Thursday, February 28

9:30 AM - 11:30 AM
Room: Commonwealth Ballroom B

9:30-9:55 Are We There Yet? When to Stop a Markov Chain while Generating Random Graphs?
Ali Pinar, Jaideep Ray, and C. Seshadhri, Sandia National Laboratories, USA
Markov chains are commonly used to generate random networks through rewiring of its edges. However, provable bounds on the number of iterations required for an independent instance are impractical. Practitioners end up using ad hoc bounds for experiments. In this work, we will present our methods for computing practical bounds on the number of iterations, and present experimental results for generating graphs with a given degree distributions and joint degree distribution.
10:00 - 10:25 Analyzing Graph Structure in Streaming Data with STINGER
Robert C. McColl, David Ediger, David A. Bader, and Jason Riedy, Georgia Institute of Technology, USA
Analyzing static snapshots of massive, graph-structured data cannot keep pace with the growth of social networks, financial transactions, and other valuable data sources. Our software framework, STING (Spatio-Temporal Interaction Networks and Graphs), uses a scalable, high-performance graph data structure to enable these applications. STING supports fast insertions, deletions, and updates on graphs with semantic information and skewed degree distributions. STING achieves large speed-ups over parallel, static recomputation on both common multicore and specialized multithreaded platforms.

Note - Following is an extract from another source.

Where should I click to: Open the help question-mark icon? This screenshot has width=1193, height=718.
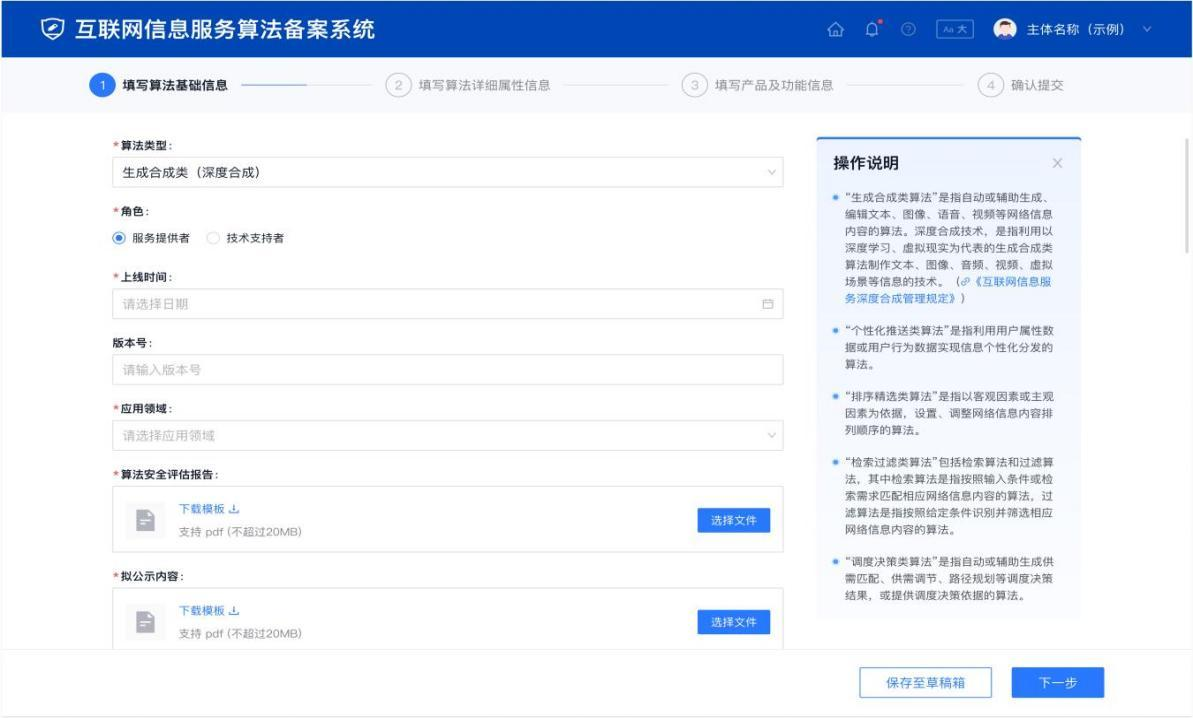(x=908, y=30)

10:30 - 10:55 High-Performance Filtered Queries in Attributed Semantic Graphs
John R. Gilbert, University of California, Santa Barbara, USA; Aydin Buluc, Leonid Oliker, and Samuel Williams, Lawrence Berkeley National Laboratory, USA; Armando Fox, University of California, Berkeley, USA; Shoaib Kamil, Massachusetts Institute of Technology, USA; Adam Lugowski, University of California, Santa Barbara, USA
An analytic query views an attributed semantic graph through a filter that passes only edges of interest. In our Knowledge Discovery Toolbox, an open-source system for high-perfomance parallel graph computation, the user can define a Python filter that applies to every graph operation. We address the performance challenge of per-edge filtering with selective embedded specialization, automatically translating filters into an efficiency language, CombBLAS. This greatly accelerates Python KDT graph analytics on clusters and multicore CPUs.

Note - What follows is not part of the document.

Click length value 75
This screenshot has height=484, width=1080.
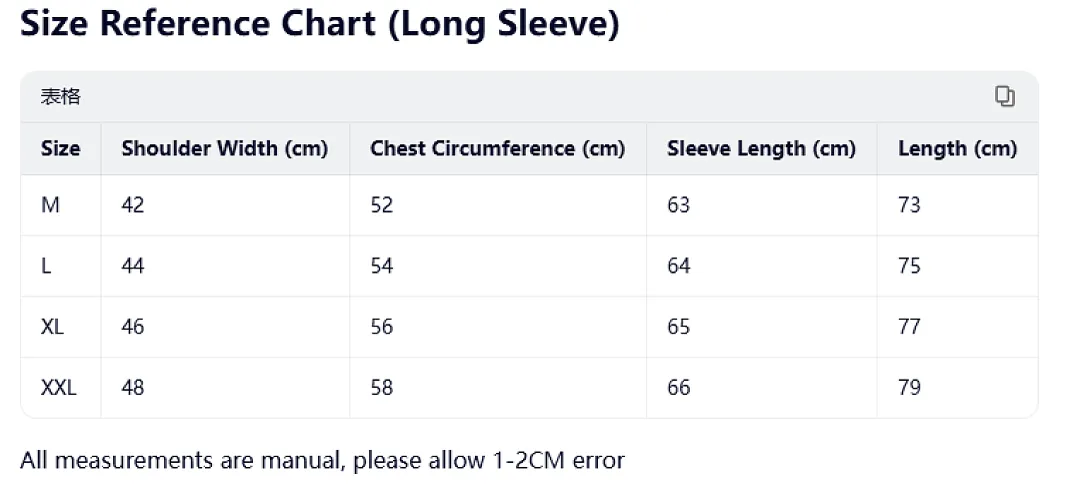pyautogui.click(x=909, y=266)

11:00 - 11:25 Large-Scale Graph-Structured Machine Learning: GraphLab in the Cloud and GraphChi in your PC
Joseph Gonzalez and Carlos Guestrin, Carnegie Mellon University, USA
Large-scale graph-structured computation is central to tasks ranging from targeted advertising to natural language processing and has led to the development of several graph-parallel abstractions including Pregel and GraphLab. However, the natural graphs commonly found in the real-world have highly skewed power-law degree distributions, which challenge the assumptions made by these abstractions, limiting performance and scalability. In this talk we will characterize the challenges of distributed computation on natural graphs in the context of existing graph-parallel abstractions. I will then introduce the PowerGraph abstraction which exploits the internal structure of graph programs to address these challenges. Leveraging the PowerGraph abstraction, I will then introduce a new approach to distributed graph placement and representation that exploits the structure of power-law graphs. Finally, I will discuss the performance of these new techniques on large-scale real-world problems demonstrating order of magnitude gains.